Timer 0, with its interrupt enabled, is used to change the starting address of the message in cyclic manner so that the characters scroll from left to right with a proper gap between each shift. Meanwhile, the interrupt service sub-routine also checks for the starting address of DIS16 (right-most display). As soon as the first character reaches DIS16, the message stays for a longer time so that the entire message (message length not longer than 16 characters) can be easily read. Thereafter, characters again start scrolling rightwards, so the entire message goes out and disappears after a while to reappear from left side.

All the messages are stored in the form of a look-up table in the program memory (ROM) itself. When the circuit is switched ‘on’ (or reset), the monitoring program first checks for the binary number present at the selection bus and according to that, the ROM address of the starting character of the selected message is loaded into the data-pointer. Thereafter, on-chip ROM reading is used to read the entire message over there.

Note that each character is represented in the look-up table of the source code by two bytes. For example ‘S’ is represented by ‘Sh’ and ‘Sl’ separated by a comma. In addition to the alphabets, Arabic numerals and a few special characters have been defined in the program. For instance, a blank space is represented by ‘bsh, bsl.’ Thus, it is very easy to modify the program.
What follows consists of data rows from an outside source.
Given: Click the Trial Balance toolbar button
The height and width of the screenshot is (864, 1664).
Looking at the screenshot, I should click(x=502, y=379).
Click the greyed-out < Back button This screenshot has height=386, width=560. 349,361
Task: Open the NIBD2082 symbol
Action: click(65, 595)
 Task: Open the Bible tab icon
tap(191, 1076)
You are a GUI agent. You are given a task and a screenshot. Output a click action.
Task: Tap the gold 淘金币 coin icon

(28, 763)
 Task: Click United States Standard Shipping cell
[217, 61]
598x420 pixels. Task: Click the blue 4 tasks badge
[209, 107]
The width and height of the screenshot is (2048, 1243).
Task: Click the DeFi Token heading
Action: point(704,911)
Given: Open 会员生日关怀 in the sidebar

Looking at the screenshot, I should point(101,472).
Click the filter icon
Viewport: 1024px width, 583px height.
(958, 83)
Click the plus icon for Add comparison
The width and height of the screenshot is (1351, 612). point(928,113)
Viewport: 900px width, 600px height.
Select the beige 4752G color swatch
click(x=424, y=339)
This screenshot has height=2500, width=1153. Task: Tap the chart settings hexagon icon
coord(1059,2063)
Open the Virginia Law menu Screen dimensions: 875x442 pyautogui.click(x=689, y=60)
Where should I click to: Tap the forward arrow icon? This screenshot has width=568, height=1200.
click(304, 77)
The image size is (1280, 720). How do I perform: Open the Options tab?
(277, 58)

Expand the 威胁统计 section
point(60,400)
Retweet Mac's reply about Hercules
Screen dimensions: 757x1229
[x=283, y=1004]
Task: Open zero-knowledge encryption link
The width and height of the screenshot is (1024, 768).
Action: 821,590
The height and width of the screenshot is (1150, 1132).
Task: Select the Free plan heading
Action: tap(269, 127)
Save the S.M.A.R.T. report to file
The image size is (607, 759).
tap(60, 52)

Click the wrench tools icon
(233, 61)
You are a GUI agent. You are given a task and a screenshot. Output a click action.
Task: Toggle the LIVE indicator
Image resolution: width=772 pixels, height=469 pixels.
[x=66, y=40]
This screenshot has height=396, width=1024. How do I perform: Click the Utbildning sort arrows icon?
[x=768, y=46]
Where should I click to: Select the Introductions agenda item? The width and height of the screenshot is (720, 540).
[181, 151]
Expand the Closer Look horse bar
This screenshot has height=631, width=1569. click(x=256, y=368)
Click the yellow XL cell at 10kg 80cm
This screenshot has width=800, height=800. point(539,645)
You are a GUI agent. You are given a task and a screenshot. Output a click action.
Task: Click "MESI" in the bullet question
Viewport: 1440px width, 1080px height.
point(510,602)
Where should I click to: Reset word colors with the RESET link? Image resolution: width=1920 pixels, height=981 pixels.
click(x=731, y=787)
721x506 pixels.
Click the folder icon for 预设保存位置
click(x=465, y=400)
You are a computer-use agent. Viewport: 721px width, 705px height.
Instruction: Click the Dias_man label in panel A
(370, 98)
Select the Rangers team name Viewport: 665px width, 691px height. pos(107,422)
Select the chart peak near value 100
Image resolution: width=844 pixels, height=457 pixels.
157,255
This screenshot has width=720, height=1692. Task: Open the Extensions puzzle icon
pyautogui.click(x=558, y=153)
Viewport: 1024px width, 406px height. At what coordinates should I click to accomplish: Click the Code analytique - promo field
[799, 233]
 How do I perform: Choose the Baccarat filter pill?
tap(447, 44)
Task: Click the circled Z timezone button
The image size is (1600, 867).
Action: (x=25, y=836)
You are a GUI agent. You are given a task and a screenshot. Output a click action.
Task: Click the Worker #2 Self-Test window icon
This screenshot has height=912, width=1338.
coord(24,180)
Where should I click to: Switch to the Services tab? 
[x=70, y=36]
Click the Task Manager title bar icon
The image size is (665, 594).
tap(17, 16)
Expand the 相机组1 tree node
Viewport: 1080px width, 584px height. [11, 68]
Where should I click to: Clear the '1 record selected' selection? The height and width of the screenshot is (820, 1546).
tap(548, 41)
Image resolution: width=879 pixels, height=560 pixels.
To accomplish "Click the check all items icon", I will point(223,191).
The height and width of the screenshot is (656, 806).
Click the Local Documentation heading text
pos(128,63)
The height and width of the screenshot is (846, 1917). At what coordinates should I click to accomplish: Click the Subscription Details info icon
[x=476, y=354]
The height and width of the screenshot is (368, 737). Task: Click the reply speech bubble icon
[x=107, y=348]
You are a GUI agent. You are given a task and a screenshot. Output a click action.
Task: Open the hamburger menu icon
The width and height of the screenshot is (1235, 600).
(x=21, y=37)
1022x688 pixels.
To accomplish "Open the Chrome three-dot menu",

Suppose you want to display “HOUSE NO 401-H” in place of message ‘0.’ First, open the source code in the editor. Delete the old string and write the new string as below:

(Please note that the assembler is case-insensitive. Still, upper and lower cases have been used for clarity.)

Future enhancements

Many more messages would be possible if complete Port-3 is used for message selection. Pins RxD, TxD, INT0 and INT1 have been kept free, so that these can be used for interfacing with the serial port of the PC. Also, interrupt pins can be used to display some message and sound an alarm in the case of an emergency. For example, a fire sensor can be connected to ‘INT0’ and a vibration detector to ‘INT1.’ These pins can also be used to send signals to synchronise a similar system that displays another related message at the same time, so a 16-character, two-line display is made possible.